The Bag

Here is my usual explanation of the JPA notion of a persistence context.  I have used this analogy with great success before so finally decided to write it down.  For total accuracy in all edge cases, you’ll want to read the JPA specification.  Of course if you want to do that, you’re not the target audience here anyway, so off you go.

I will restrict myself to talking about the most common usage of JPA—inside a stateless session bean with transactional semantics.

So then, here goes.

First, let’s make a distinction between a normal object and an entity.

A normal object is just a Java object in your hand.  It might have JPA annotations on it or be governed by a JPA deployment descriptor, but the point is from holding it you can’t tell whether it is somehow hooked up to the JPA machinery or not.  (In JPA parlance a normal object is either a “new entity instance” or a “detached entity”.)

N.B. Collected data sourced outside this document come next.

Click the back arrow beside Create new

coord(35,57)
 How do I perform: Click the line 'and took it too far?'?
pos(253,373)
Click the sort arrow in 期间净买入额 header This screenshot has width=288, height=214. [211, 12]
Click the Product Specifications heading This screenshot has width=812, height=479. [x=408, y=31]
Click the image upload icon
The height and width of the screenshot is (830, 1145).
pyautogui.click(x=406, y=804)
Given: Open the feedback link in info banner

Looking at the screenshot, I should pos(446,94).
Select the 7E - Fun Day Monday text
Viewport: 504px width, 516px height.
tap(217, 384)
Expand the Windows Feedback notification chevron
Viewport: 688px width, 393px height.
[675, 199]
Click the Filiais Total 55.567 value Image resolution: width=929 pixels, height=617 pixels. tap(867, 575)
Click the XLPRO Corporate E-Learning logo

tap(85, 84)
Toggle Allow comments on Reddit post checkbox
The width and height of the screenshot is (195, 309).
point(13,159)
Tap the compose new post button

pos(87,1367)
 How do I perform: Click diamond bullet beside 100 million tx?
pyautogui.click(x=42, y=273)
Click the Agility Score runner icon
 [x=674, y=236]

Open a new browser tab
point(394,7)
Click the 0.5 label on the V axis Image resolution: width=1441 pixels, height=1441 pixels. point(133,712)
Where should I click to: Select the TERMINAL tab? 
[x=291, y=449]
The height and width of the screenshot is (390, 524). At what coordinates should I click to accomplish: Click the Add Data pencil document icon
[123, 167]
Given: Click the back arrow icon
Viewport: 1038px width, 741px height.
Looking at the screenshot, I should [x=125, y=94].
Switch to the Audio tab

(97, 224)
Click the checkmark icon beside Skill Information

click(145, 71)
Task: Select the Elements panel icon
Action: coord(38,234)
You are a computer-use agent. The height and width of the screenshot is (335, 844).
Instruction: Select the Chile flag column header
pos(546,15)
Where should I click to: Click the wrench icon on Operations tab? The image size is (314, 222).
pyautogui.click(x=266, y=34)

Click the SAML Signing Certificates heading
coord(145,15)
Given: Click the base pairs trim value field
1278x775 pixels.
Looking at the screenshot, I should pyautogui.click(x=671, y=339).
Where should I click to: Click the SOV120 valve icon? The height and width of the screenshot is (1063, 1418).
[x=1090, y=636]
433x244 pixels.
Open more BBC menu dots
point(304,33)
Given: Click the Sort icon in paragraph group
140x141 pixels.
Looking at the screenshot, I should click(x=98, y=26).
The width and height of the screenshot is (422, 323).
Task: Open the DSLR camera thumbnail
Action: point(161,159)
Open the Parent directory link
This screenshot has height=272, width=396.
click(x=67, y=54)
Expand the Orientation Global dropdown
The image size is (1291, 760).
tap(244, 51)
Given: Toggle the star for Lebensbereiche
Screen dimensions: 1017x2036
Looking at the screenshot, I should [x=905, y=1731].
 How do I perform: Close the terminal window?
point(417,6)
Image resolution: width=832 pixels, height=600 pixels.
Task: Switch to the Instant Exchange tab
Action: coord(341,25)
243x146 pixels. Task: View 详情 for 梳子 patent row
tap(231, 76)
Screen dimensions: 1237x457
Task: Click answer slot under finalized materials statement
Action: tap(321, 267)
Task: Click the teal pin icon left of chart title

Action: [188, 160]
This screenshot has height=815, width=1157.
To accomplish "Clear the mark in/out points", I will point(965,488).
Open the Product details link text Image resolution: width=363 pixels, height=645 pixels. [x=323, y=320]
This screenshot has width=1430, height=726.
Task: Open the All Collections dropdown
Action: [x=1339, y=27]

An entity on the other hand (a “managed entity” in JPA parlance) is a normal object that is managed by an EntityManager.  “Managed” means “snooped on by”, or “known to”, or “watched”, or “surrounded by”, or “tracked” or any of a whole host of other metaphors that might work for you.

(The JPA specification calls normal objects “new entity instances” and “detached entities”, where “detached” means, simply, not snooped on by an EntityManager.  For this little post I’ll just call them normal objects and will try not to use the word entity in order to emphasize the fact that when they aren’t being snooped on by an EntityManager they are just like any other Java object.)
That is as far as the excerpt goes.